In its press release, the Fed noted that “hurricane Sandy […] is estimated to have reduced the rate of change in total output by nearly 1 percentage point” in October, the largest effects being felt by utilities, chemicals, food, transportation equipment, and of computers and electronic products industries.
The good piece of news is that production capacities just marginally suffered, as they kept their recent trend growth of +0.1% a month: the cut in October production was more about disruption than destruction. Indeed, the rate of capacity utilisation dropped from September to October, from 78.2% to 77.8% for the overall industrial sector, and from 77.3% to 76.6% in the sole manufacturing industries. This means that production that failed to occur in October will be caught up in November, leaving the Q4 level un-impacted.
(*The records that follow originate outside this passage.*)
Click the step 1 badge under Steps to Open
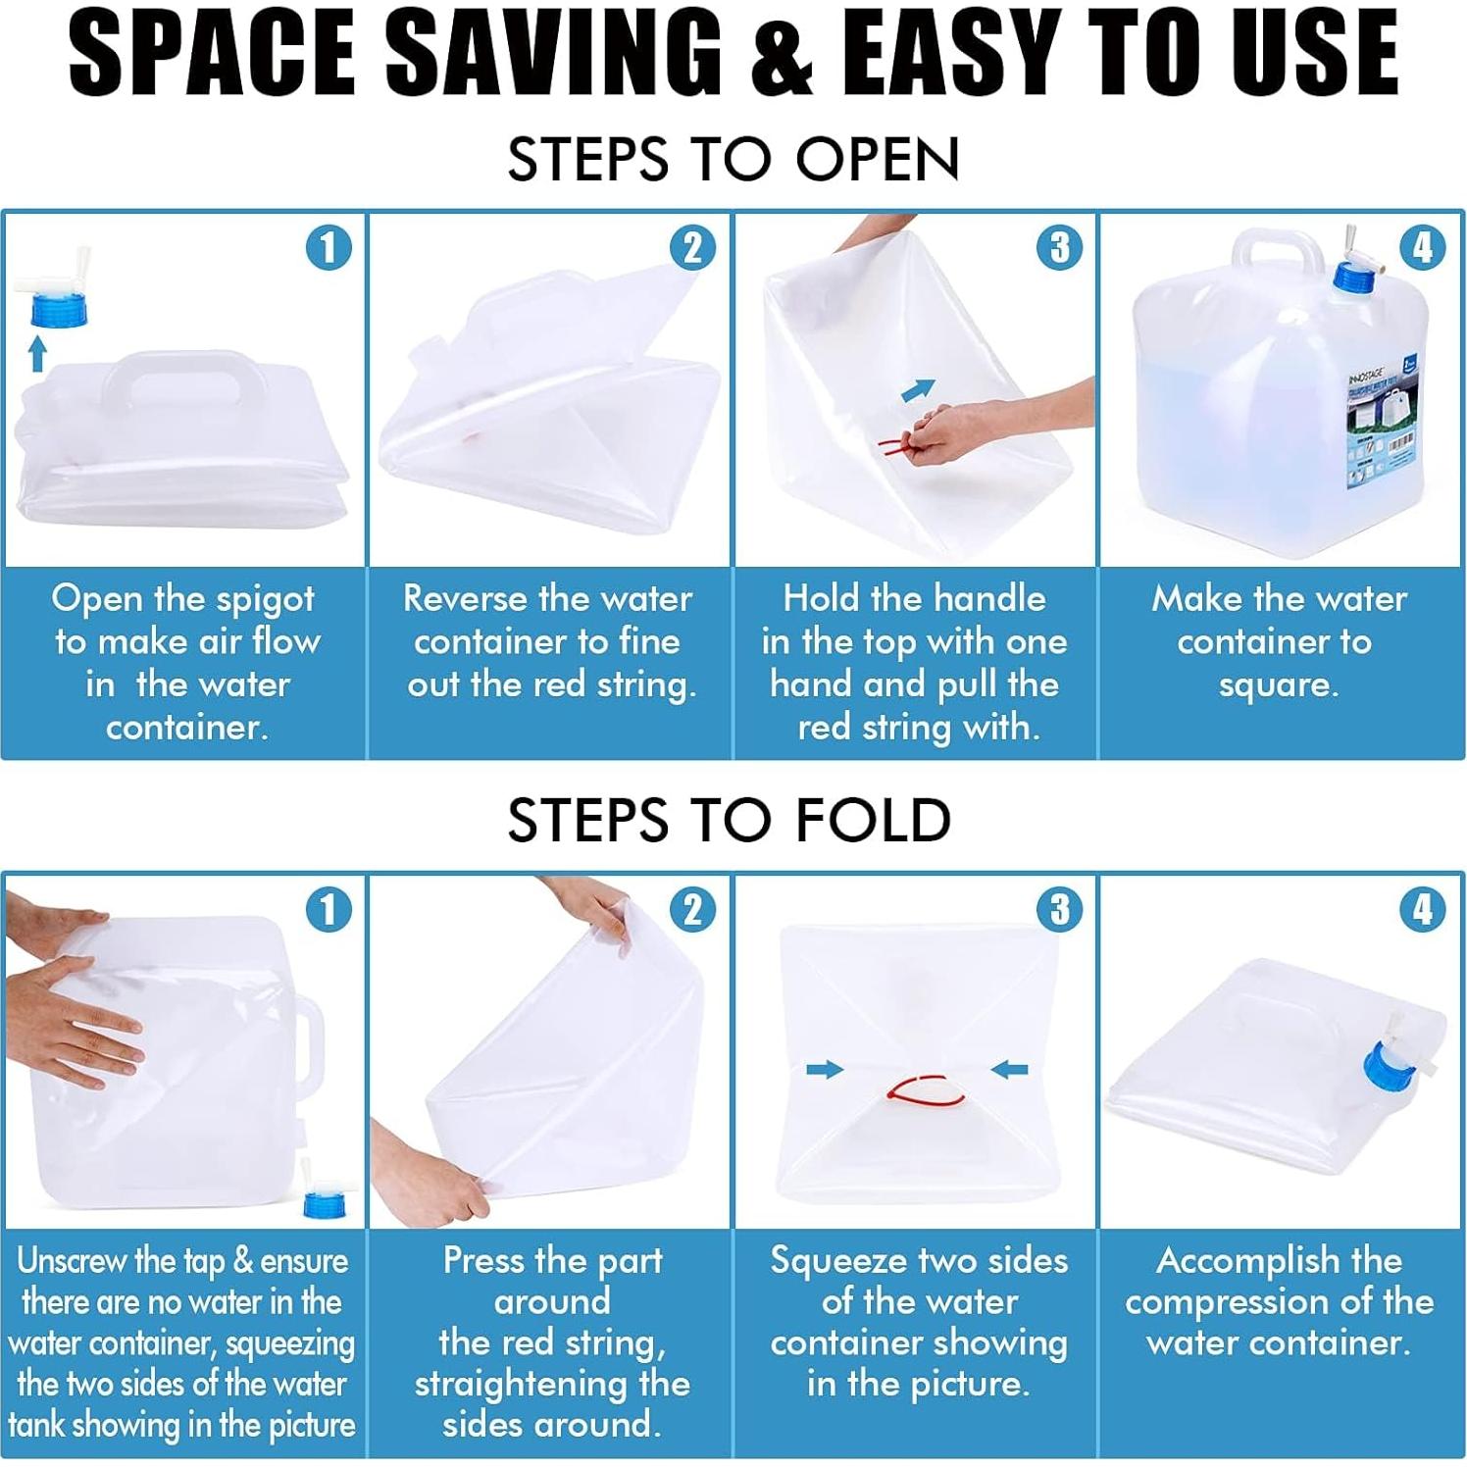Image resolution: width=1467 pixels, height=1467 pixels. pyautogui.click(x=329, y=247)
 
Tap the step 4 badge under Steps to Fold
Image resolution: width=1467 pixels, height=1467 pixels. pyautogui.click(x=1422, y=909)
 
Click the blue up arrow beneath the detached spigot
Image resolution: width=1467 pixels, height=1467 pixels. pyautogui.click(x=37, y=353)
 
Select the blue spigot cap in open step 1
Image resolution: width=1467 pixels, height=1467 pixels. pyautogui.click(x=59, y=310)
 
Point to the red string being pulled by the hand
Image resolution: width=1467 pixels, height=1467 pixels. pyautogui.click(x=894, y=447)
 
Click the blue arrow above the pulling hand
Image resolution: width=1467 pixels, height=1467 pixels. pyautogui.click(x=918, y=390)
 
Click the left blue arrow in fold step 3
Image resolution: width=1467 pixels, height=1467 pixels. pyautogui.click(x=825, y=1069)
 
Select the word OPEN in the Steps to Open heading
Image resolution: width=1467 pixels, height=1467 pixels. pyautogui.click(x=877, y=159)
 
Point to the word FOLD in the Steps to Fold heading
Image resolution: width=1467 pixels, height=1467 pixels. pyautogui.click(x=873, y=821)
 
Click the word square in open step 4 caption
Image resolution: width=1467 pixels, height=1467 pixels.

While the Department of Commerce did not provide with estimates of the effects of hurricane Sandy on October retail sales, they were obvious. Gasoline sales increased 1.4% m/m over the month despite a 2.7% drop in retail prices, meaning sale volumes jumped as many Americans stocked up oil before the storm hit. The same can be said of food supplies, which sales gained 0.8% m/m in October. On the contrary, sales of clothes (-0.1% m/m), cars (-1.6%) and other durable goods (-1.5%) dropped over the month.
Last but not least, weekly initial jobless claims jumped over the week following hurricane Sandy. From one week to the other, weekly data gained 90,000 to 451k (the highest reading since April 2011) and fell back by just 41,000 the following week. The weekly change in the numbers for continuing claims net of initial claims recorded over the same week, which is a pretty good gauge of the number of people moving from unemployment to employment, dropped from a 4-week average of 394k in the week prior to Sandy to just 168k to then rebound to 481k over the week after Sandy.
As reckoned y the US Bureau of Labor Statistics, the impact of hurricane Sandy on the labour market will take months to be fully estimated. It is potentially quite large as the affected area represents a large part of national non-farm payrolls: 7.6% (2011 average). In short, the November labour market report, to be published on December 7th, is likely to highlight a marked slowdown in job creations.
However, taking into account the fact that, according to industrial activity data, capacities were apparently left rather unaffected, which seems to be confirmed by the jump in the number of people moving from unemployment to employment, the effects of hurricane Sandy on overall economic activity are probably temporary and limited. On top of that comes the necessary reconstruction of residential structures, which appear to have been the most affected, which will help support growth in the construction sector.
This is an additional reason to expect the housing recovery to keep going. Data released this week were very positive, with another improvement in the Housing Market Index from the NAHB (National Association of Home Builders). The index has been increasing from one month to the other for seven months in a row, lifting it to the highest reading since May 2006. New home authorised, even if slightly down between September and October, are growing fast: their 12-month moving average reached a 4-year high, which represents a 61% since they bottomed out in May 2009, with 43% since they began a sustained reacceleration in May 2011.
Finally, existing home sales grew just short of 10% y/y in October. All this begins to have positive effects on real estate prices. As measured by the S&P/Case-Shiller index for the 20 largest US cities, home prices were up for the sixth month in a row in August. More strikingly, as compared with the trend in disposable income per households, prices are once more increasing. This development was just initiated, but still provides with cheering prospects for next year.
A very powerful brake is currently being lifted, however, the housing market is not to be as powerful an engine it once was. Between 2002 and 2005, residential contributed to overall GDP growth by an average 0.5 point. But since its share in final demand dropped since, to contribute that much would mean that it has to grow as fast as 20% a year. That may prove impossible, which is no bad news: over-investment is not the cure to past collapse.